Tapi ada juga yang memilih bekerja karena merasa itu momen paling produktif. Suasana kantor yang biasanya ramai menjadi lebih sunyi. Tidak ada telepon atau meeting yang mengganggu. Bisa bekerja lebih fokus tanpa distraksi. Terkadang, produktivitas memang datang saat suasana sekitar mendukung, seperti liburan ini. Pikiran bekerja saat liburan itu serupa pelari maraton yang tak ingin berhenti sebelum garis akhir terlihat.

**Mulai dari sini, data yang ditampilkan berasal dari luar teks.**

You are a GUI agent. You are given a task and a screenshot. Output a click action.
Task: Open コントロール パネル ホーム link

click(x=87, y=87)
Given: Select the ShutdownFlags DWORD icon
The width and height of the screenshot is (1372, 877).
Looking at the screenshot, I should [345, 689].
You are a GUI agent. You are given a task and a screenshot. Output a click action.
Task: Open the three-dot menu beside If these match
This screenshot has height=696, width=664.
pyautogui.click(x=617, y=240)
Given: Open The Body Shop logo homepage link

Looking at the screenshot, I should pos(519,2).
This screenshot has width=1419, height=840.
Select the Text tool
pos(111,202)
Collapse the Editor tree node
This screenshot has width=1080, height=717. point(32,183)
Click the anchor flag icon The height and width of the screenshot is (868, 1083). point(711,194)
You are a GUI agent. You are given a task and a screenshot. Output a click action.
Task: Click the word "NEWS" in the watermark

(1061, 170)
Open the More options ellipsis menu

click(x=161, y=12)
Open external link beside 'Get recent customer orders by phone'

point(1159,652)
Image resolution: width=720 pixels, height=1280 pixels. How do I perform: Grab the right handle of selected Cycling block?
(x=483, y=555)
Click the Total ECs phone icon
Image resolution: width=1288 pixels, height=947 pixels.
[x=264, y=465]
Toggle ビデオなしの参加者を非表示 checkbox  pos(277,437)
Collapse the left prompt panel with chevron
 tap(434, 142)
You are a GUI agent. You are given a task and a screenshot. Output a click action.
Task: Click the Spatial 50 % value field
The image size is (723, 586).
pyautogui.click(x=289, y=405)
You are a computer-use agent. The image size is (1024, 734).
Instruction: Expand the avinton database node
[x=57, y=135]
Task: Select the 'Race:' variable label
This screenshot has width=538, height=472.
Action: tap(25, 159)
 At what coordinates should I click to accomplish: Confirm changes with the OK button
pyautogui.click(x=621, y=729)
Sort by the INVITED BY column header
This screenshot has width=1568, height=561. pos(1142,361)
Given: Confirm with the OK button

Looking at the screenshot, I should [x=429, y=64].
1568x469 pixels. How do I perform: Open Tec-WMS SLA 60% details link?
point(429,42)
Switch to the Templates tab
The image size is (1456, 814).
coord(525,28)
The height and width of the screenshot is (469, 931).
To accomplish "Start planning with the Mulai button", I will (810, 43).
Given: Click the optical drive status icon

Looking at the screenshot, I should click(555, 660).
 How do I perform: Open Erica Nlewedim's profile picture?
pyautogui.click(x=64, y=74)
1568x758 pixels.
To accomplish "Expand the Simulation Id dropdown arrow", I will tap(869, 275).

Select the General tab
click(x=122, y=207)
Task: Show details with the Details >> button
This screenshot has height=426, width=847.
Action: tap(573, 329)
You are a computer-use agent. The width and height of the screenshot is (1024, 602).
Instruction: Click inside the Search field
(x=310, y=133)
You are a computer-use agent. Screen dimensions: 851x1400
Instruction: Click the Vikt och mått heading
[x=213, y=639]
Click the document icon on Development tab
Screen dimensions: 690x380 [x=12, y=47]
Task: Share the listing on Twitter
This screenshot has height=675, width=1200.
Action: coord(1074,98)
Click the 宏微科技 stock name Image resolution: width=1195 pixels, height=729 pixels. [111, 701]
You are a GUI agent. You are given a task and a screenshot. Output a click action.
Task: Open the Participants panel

Namun, bekerja saat liburan juga punya sisi lain. Ada yang bekerja bukan karena ingin, tapi karena kebutuhan. Banyak yang memanfaatkan liburan untuk mengambil pekerjaan tambahan. Alasannya simpel: uang. Momentum akhir tahun sering menjadi kesempatan untuk mengisi pundi-pundi. Siapa tahu, ada kebutuhan mendesak di awal tahun baru. Keputusan ini tak jarang berbalut rasa tanggung jawab, seperti nelayan yang tetap melaut meski ombak sedang tinggi.
Di sisi lain, ada juga yang memilih untuk bersantai. Akhir tahun adalah waktu yang ditunggu-tunggu setelah sibuk sepanjang tahun. Istirahat jadi kebutuhan yang tak bisa ditunda lagi. Tubuh dan pikiran butuh diisi ulang. Seperti ponsel yang baterainya sudah hampir habis. Kalau tidak diisi, kita bisa kehabisan energi. Santai adalah jeda yang membuat manusia tetap merasa hidup.
Mengisi ulang energi juga bukan hanya soal tidur atau bermalas-malasan. Banyak cara untuk melakukannya. Ada yang memilih untuk pergi ke tempat-tempat baru. Alam terbuka sering jadi pilihan. Gunung, pantai, atau hutan. Tempat-tempat itu menawarkan ketenangan yang tak bisa ditemukan di kota. Sesuatu yang membuat pikiran jadi lebih segar. Seperti ikan yang kembali ke air tawar setelah lama di laut.
Tapi santai bukan cuma soal jalan-jalan. Waktu bersama keluarga juga penting. Momen akhir tahun sering kali menjadi satu-satunya waktu untuk berkumpul. Apalagi bagi mereka yang sibuk bekerja sepanjang tahun. Anak-anak, pasangan, atau orang tua sering jadi korban dari kesibukan itu. Akhir tahun adalah waktu untuk menebusnya. Kehangatan keluarga itu seperti api unggun di malam yang dingin, sederhana tapi tak tergantikan.
Menyisihkan waktu untuk keluarga adalah investasi. Hubungan yang kuat tak dibangun dalam sehari. Butuh perhatian dan waktu. Sebuah liburan bersama sering kali lebih bermakna daripada hadiah termahal sekalipun. Kebersamaan yang hangat tak bisa dibeli dengan uang. Dan setiap momen bersama adalah lembaran kenangan yang akan terus dikenang, jauh setelah waktu berlalu.
Namun, liburan akhir tahun juga bisa menjadi momen refleksi. Seperti sebuah jeda untuk melihat kembali apa yang sudah dicapai. Setahun penuh sering terasa begitu cepat berlalu. Apa saja yang sudah dilakukan? Apa yang belum tercapai? Pertanyaan-pertanyaan itu sering muncul di akhir tahun. Refleksi adalah cermin, dan liburan adalah waktu untuk menghadapinya dengan jujur.